Mary Pat Fennessy is a hard woman – hard-faced, hard to like, and hard-done-by in her personal circumstances:  her first husband, father of her children and a small-time criminal, died in suspicious circumstances;  her beloved son succumbed to heroin’s charms and died as a result;  her second husband Ken has recently left her, and her cherished remaining child, 17 year-old Jules, didn’t come home last night. And a young black man has been found dead overnight in Southie, too, and the police are making a lot of enquires.

 Jules’ mutton-headed boyfriend Rum says that he hasn’t seen her and left her to walk home by herself.  Oh, really?  Rum is unprepared for Mary Pat’s ‘physicality’ when Mary Pat tracks him down, for Mary Pat is a dirty fighter whose main advantage is surprise – surprise and shock that a little woman could turn herself into a bone-breaker, and in Rum’s case, a testicle-cutter – not fatal, you understand, but so painful and bloody that Rum begs the investigating police to keep him in a cell so that she can’t get him – and in return he’ll tell them what he and Jules did on their last date.
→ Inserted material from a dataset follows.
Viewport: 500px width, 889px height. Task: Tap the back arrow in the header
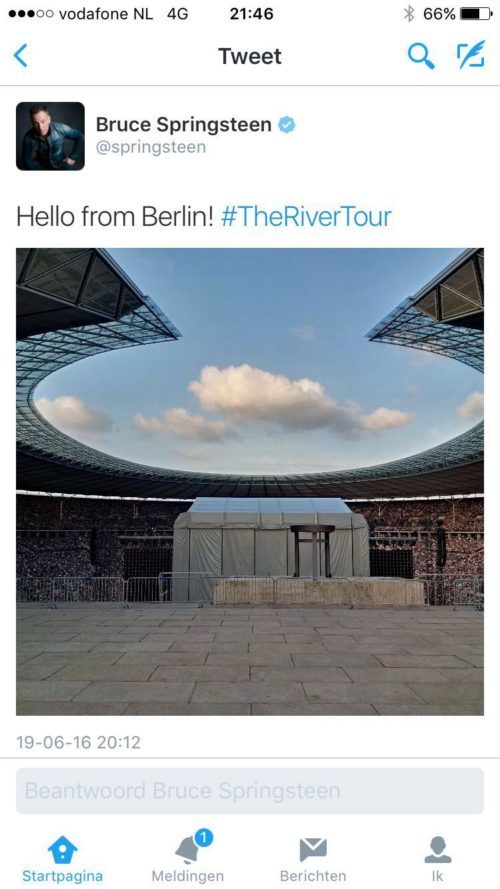(20, 56)
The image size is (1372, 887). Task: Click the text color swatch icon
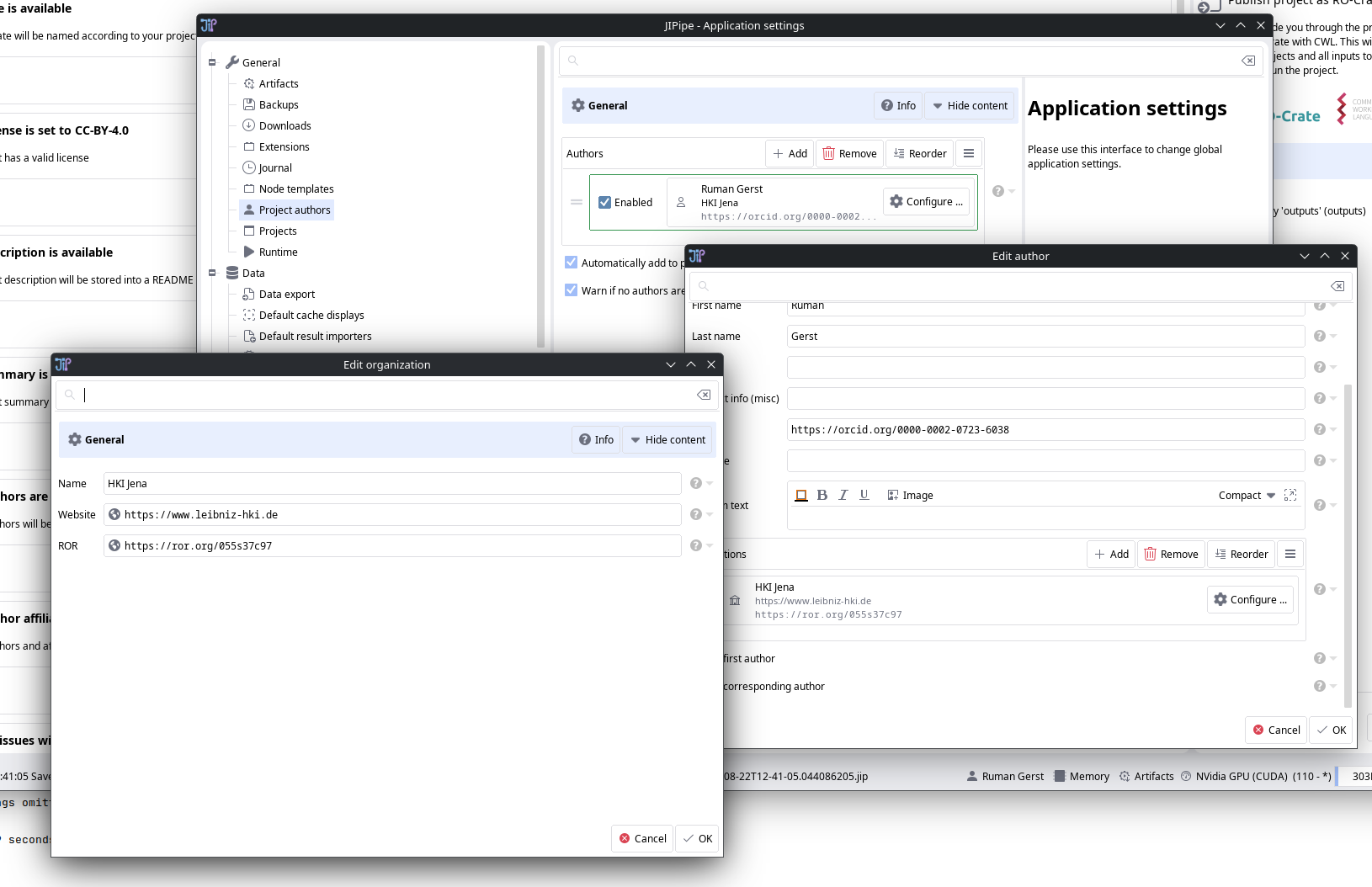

Dennis Lehane doesn’t let the reader move an inch away from the page as he holds us all in a stranglehold of suspense, first as to Jules’ fate, then the nature of Mary Pat’s terrible revenge.  And hubble-bubbling away like a dirty underground stream throughout this explosive and powerful story is the racism that never goes away, never changes, and certainly never disappears, even though fifty years have passed.  This was a hard book to read, (including all the f-bombs!) hard because of all the uncomfortable truths that it exposes, especially about how we, as children, are taught to hate:  this is a great book.  SIX STARS.